オヤジのあくび

タケさんの気楽に行こうよ道草人生の続編です。

思い出の名馬を語ろう3 カブトシロー

天皇賞有馬記念を制したこの馬は、たしかに名馬である。しかし、同時に失礼を承知言えば「迷馬」でもあるのだ。いわゆる本当に強い馬は、ファンの人気によく応えてくれる。しかし、カブトシローは、人気が出ると負け、人気が薄いと勝つという全くファン泣かせの馬だったのである。気性が大変荒く、騎手泣かせで走ってみないとわからない感じだった。二周するレースで、一周目なのにスタンド前を暴走したというエピソードもある。
私が思い出に残っているのは、第4コーナーの「せこい」曲がり方である。競馬はとにかくそれまでいろいろあっても結局は第4コーナーからが勝負なのだ。そして、大概の場合、曲がる際に大きく外へ膨らんでしまう。当然距離は損するが「何せ猛スピードなので仕方がないのだろう」と子ども心に思っていた。

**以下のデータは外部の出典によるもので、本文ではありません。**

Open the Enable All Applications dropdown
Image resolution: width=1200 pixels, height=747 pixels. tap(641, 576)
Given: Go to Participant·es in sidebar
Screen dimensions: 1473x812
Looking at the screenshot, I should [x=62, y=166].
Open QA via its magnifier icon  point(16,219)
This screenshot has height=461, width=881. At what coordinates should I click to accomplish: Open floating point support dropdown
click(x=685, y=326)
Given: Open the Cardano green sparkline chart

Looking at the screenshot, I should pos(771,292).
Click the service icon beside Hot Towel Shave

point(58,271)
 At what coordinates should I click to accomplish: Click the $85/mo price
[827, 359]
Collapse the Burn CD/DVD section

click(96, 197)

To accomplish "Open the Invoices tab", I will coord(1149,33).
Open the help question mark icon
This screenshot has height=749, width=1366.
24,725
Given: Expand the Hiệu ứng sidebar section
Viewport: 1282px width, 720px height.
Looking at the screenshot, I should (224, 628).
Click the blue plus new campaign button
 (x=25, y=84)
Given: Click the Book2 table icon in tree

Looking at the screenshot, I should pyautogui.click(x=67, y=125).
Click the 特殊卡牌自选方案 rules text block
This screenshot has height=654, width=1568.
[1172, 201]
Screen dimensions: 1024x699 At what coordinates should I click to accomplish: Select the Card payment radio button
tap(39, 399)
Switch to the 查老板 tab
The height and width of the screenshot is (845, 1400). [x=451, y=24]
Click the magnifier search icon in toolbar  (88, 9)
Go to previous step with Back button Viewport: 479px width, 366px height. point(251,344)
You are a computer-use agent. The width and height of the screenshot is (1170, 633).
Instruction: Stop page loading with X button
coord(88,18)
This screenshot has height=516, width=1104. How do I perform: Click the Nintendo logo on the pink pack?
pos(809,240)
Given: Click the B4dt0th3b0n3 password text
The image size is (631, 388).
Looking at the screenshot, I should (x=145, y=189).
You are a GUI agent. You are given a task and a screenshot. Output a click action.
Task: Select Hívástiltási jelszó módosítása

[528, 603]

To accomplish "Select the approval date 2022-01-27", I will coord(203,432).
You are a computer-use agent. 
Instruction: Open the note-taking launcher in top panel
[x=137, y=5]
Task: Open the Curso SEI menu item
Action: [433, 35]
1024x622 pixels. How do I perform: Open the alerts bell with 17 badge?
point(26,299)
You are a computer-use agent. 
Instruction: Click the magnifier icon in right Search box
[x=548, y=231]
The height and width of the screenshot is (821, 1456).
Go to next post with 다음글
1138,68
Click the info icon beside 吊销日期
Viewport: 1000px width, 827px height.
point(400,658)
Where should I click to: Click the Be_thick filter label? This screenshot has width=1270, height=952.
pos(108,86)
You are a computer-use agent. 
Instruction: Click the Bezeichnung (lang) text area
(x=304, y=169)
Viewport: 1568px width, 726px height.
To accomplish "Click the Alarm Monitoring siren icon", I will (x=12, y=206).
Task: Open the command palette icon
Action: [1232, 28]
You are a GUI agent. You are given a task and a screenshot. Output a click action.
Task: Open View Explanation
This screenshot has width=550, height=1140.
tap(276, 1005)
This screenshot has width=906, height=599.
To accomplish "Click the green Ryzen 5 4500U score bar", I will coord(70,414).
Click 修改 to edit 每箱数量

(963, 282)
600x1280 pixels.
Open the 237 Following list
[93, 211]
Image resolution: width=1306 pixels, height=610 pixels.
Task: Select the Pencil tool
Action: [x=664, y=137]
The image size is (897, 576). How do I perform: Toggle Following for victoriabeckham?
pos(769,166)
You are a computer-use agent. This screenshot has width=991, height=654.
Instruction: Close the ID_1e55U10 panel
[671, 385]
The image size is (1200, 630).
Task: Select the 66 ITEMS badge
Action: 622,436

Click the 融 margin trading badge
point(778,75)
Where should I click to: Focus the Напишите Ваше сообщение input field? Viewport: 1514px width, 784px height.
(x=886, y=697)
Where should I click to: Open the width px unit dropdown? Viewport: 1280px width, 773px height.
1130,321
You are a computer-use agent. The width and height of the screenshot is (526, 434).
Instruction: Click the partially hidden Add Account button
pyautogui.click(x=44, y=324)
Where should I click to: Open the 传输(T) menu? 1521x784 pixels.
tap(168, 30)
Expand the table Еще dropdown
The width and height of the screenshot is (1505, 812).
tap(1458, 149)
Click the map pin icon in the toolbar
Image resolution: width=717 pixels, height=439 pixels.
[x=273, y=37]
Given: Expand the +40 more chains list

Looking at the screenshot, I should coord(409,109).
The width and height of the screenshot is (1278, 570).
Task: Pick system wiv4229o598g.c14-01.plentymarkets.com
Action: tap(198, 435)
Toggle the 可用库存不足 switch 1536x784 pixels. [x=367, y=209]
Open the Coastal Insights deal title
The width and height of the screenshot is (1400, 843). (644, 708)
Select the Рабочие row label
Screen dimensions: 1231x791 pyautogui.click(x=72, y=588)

ところが、カブトシローは、内側ギリギリのグチャグチャしたところを最短距離で走り抜け、秋の天皇賞を勝ったのである。何一つ反則ではない。他の馬が走らないところを走っただけのことなのだ。
次の有馬記念はもっとすごい!向こう正面を暴走し、だれもが持たないと思った正面スタンド前をまるでスピードを落とさないままぶっちぎりで勝ってしまうのである。
出生父親の謎。鞍上の騎手が八百長疑惑に絡んだ話。気性と関連するけれどスタート直後出遅れの常習犯。カブトシローを巡るエピソードは多い。
人間で言えば、かなりの困った人だろう。でもそんなキャラでも、しっかりそれなりの成功を掴んでいる。カブトシローは困った人たちの希望なのかもしれない。